Interactions between mimetic bacterial membranes
Dr Wuge Briscoe, University of Bristol
Procter & Gamble
The World Health Organization and the Centre for Disease Prevention and Control have made drug-resistant bacteria a priority research area. One of the main challenges facing development of new antimicrobial agents (AMAs) is the lack of accurate mimetic bacteria membrane models, posing a barrier to progression due to the lack of understanding of the mode of action of AMA compounds. This affects our ability to design effective AMAs. Physical disruptions of the bacterial membranes are a direct and effective bactericidal route, and thus one of the important prerequisites for the development of next generation AMAs is to understand how the pathogen coats will interact with the AMAs. Thus, there is an urgent need for development of mimetic membranes that capture the structural and compositional sophistication of bacterial outer membranes.
Dr Wuge Briscoe is a Reader in Physical Chemistry at the University of Bristol. The research in his laboratory focuses on the surface forces mediated by surfactants, polymers and nanofluids, and on fundamental aspects of biolubrication and nanotoxicity.
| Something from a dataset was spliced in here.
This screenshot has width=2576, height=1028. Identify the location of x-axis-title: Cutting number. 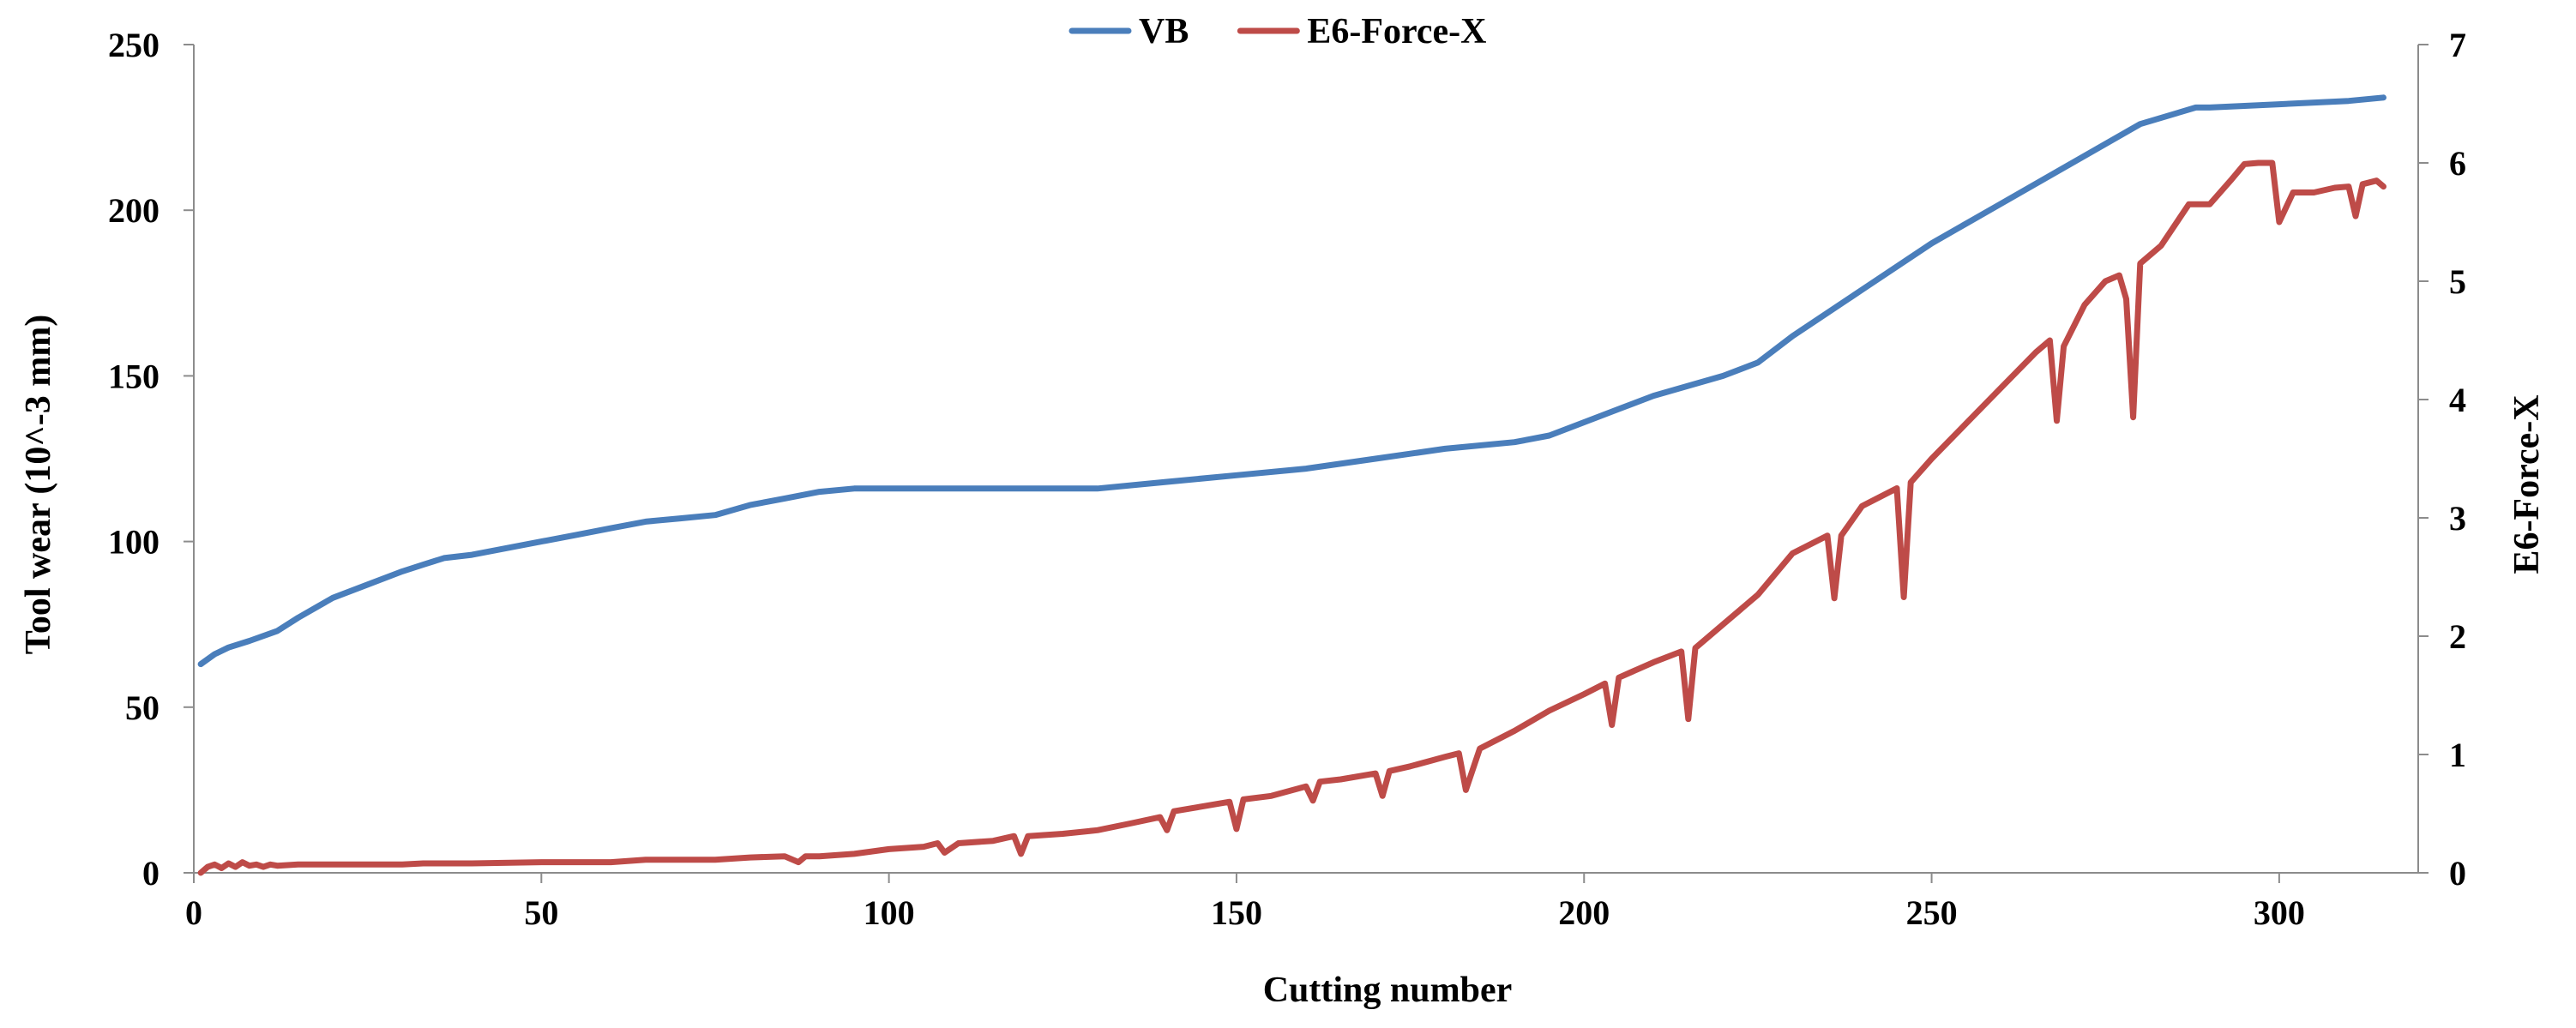
(1388, 991).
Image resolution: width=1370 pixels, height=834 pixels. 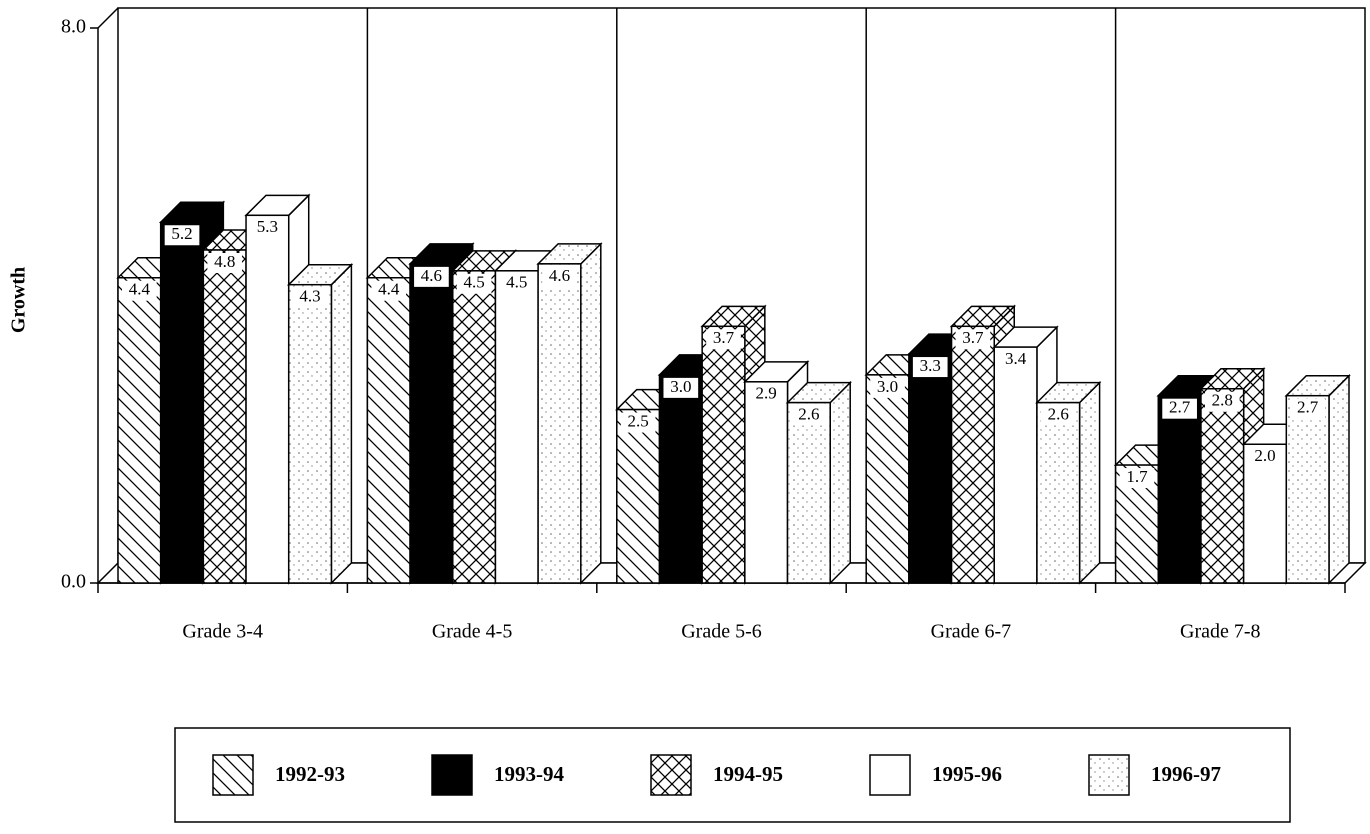 I want to click on value-label: 4.8, so click(x=224, y=262).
Proctor and Gamble (P&G) make quality personal care products that improve people’s lives.
Building on previous collaborations supported by CBMNet-funding, Dr Briscoe applied for a CBMNet Proof-of-Concept award with Dr Eric Robles at P&G Newcastle Innovation Centre, an R&D facility of the world’s largest consumer products manufacturer. The central aims of this project were to: (1) design, fabricate and characterise the inner leaflet of bacterial membranes using solid-supported asymmetric lipid membranes; (2) study the fusion of these mimetic membranes using the Surface Force Apparatus (SFA).
In order to optimise the design of asymmetric lipid membranes, Π-A isotherms were obtained of varying membrane systems. These were then characterised using BAM imaging and by X‐ray reflectivity (XRR). The results showed that incorporation of cardiolipin in the lipid mixtures had effects on lipid tail orientation and created much smaller and more stable liposomes.
Initial SFA measurements were undertaken, starting out with DOPE monolayers, and LPS-Ra monolayer adsorbed onto DOPE. The initial SFA results showed that DOPE dry monolayers are a separation distance of about 3-4 nm. Once LPS-Ra had been deposited, using the Langmuir-Schaefer approach, the thickness of the supported lipid bilayers is around 4.5 nm (in water).
In the future, membranes will be further characterised using XRR to understand how lipid bilayers differ depending on the lipid composition.
The initial SFA studies will be built upon by varying the composition of the initial monolayer. Currently in progress is a detailed AFM study varying the temperature, CaCl2 concentration, and incubation time of LPS-Ra on different membrane systems in order to study the stability and adsorption of LPS-Ra in more detail. Studies are also underway that will compare the deposition of LPS-Ra on different membrane monolayers using XRR.
The project has opened up opportunities for further investigations relevant to fundamental research as well as product formulations.